Not making this distinction can produce problems. For example, someone may assume that what they cannot demonstrate, based on historical grounds apart from the testimony of the text, did not happen. But not demonstrating that something happened is not the same as demonstrating that it did not happen. Likewise, people do not always understand what scholars working within a discipline mean by their language. When a scholar offers a narrower historical argument that suggests that “X probably happened, but evidence for Y is tenuous,” this does not necessarily mean that they do not believe that X and Y happened. It simply means that they do not have much evidence for Y.

The genre of certain kinds of academic work simply takes for granted that scholars are making judgments based on the historical data available.

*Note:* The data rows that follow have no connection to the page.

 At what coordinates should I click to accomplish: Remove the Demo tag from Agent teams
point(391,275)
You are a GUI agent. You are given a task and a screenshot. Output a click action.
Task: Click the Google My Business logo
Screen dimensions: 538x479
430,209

In this genre of writing, one does not intrude with other epistemological approaches such as, “The Holy Spirit tells me this is true!” Usually writers do not even stop to explain that the basis of their considerations suffers from methodological limitations. For example, the testimony in front of us is itself evidence, if it proves generally consistent with the data where we can test it.

If anyone has followed my attempt to make the distinctions thus far, my points are: the genre of academic works related to historiography limits arguments to historiographic grounds. If one has other epistemic reasons to believe something happened (e.g., personal experience of its happening), one has reason to believe more than one has argued for in the academic work. My own experience of the Spirit and what I see as divine activity makes this seem a no-brainer for me. But that does not make it ethical for me to claim historical evidence where I lack that.

Some skeptics complain that my experience of the Spirit and Christian commitments will bias me; of course, I would argue that skeptical approaches can bias skeptics. When we discuss together, we have to do so based on the data in front of us. It is not ethical to make up historical data. At the same time, some other people complain that I should, but do not, defend every detail of Scripture in my academic works. Historical method does not allow us to defend (or dispute) every detail. But I am a Jesus-follower, who does accept the Scripture he accepted and the message and agents that he commissioned. I do trust the Spirit, the Spirit that I experience. So I do believe far more than what I defend historically (and seek to defend historically less than I personally believe). It is a question of appropriate genre and the epistemologies accepted in those genres.